ARTICLE:
15 janvier 2004, 12h25. Manche Ouest, au large du Cap Lizard. Le chalutier Bugaled Breizh coule. En 37 secondes... Quand deux auteurs bretons de bande dessinée s'emparent d'un sujet aussi brûlant que cette affaire d'État irrésolue, cela donne un récit de fiction haletant, nourri d'une documentation sans faille. 

Avec Bugaled Breizh, 37 secondes (éd. Locus Solus), Pascal Bresson et Erwan Le Saëc signent un ambitieux roman graphique qui revient sur la tristement célèbre affaire voyant, en 2004, un chalutier breton couler en quelques secondes... et dénoncent un véritable scandale d'État. 

« Dès le début, j’ai subodoré
qu’on ne saurait jamais la vérité… »
 
Erwan Le Saëc


Pascal Bresson et son chat Follet
© Manuel Clauzier 

Comment vous êtes-vous intéressé au drame du Bugaled Breizh ?

Pascal Bresson : Depuis de nombreuses années, en tant que scénariste, je me suis passionné pour de grandes affaires judiciaires, drames et injustices. J'ai ainsi travaillé sur divers sujets épineux comme les affaires Seznec, Dominici ou Dreyfus. Des affaires compliquées... et pour certaines non élucidées. C'est un vrai défi de pouvoir aller au bout d'une affaire ! Je connais le drame du Bugaled Breizh depuis janvier 2004, date des faits. Comme beaucoup de monde, j'étais devant ma télé à suivre pas à pas cette triste affaire. Accident naturel, homicide involontaire ou mensonges d'État ? Tous les ingrédients étaient réunis pour me faire mon intime conviction. J'ai su à cet instant que je réaliserai un ouvrage sur ce naufrage qui a endeuillé cinq familles...


Erwan Le Saëc
© Jean-Jacques Procureur 

Erwan Le Saëc : L’histoire du Bugaled Breizh a retenu mon attention dans le fatras de l’information permanente… peut-être parce que je suis Breton. Ce qu’il y a de fascinant avec les drames, les guerres et la connerie humaine, c’est que cela ne s’arrête jamais. En tous les cas, dès le début, j’ai subodoré qu’on ne saurait jamais la vérité.

Croyez-vous à un complot d’État ?

PB : Au vu de l'enquête, j'ai vite compris que nous avions à faire à une grande injustice, à une vraie manipulation. C'est d’une grande évidence. Le Bugaled Breizh n'est pas descendu mystérieusement sous la mer ou par étourderie. Non, il a malheureusement fait une mauvaise rencontre inopinée. Laquelle ? Un sous-marin par exemple ! Il faut savoir que le jour du naufrage, le 15 janvier 2004, l'OTAN entraînait ses meilleurs sous-marins à la guerre en eau peu profonde. Cinq nationalités étaient concernées. « Secret Défense » comme ils disent si bien ! Il n'était donc pas difficile de conclure que l'innocent serait « condamné » et le coupable « acquitté ». Dès le départ, les familles, pour connaître la vérité, ont dû s'attaquer à très fort. Avec cet ouvrage, j'apporte ma modeste contribution, mon soutien en tant que citoyen, mais également en tant que scénariste pour apporter quelques ficelles pour bien mettre en évidence les différentes manipulations, les mensonges et surtout mettre en avant une « vérité » qu'on veut nous cacher. Comme j'aime à le dire : « Nous habitons un monde interprété par d'autres où il nous faut prendre place ». Ça résume bien mon histoire et je me bats pour une bonne cause : la justice.

BLOC DE DONNÉES:
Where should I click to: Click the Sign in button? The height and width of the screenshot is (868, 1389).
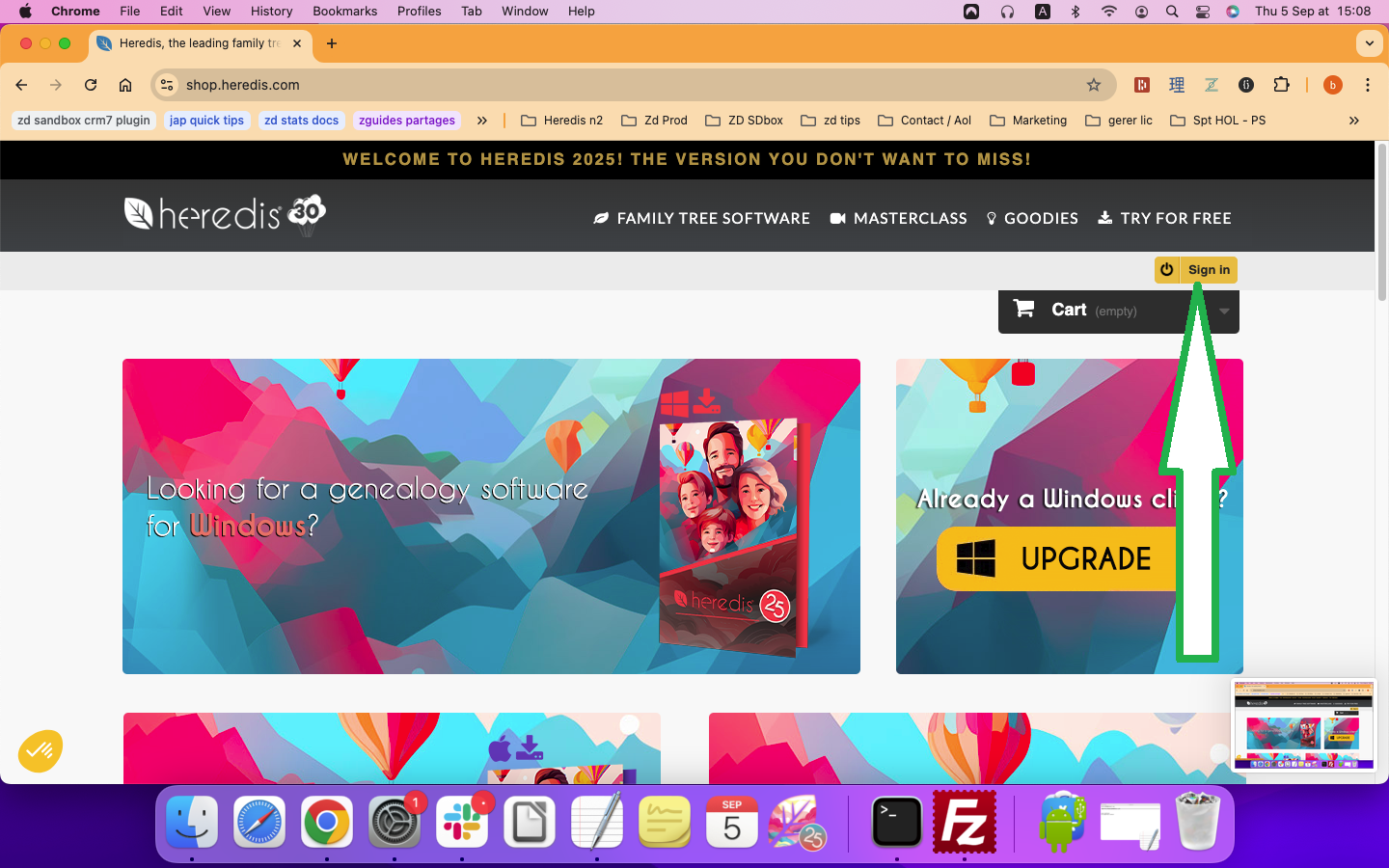tap(1196, 270)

DÉTAILS DE LA TÂCHE:
Traduisez en anglais cette phrase de l'article : « Je connais le drame du Bugaled Breizh depuis janvier 2004, date des faits. »

RÉSULTAT DE LA TÂCHE:
I have known about the Bugaled Breizh tragedy since January 2004, when it happened.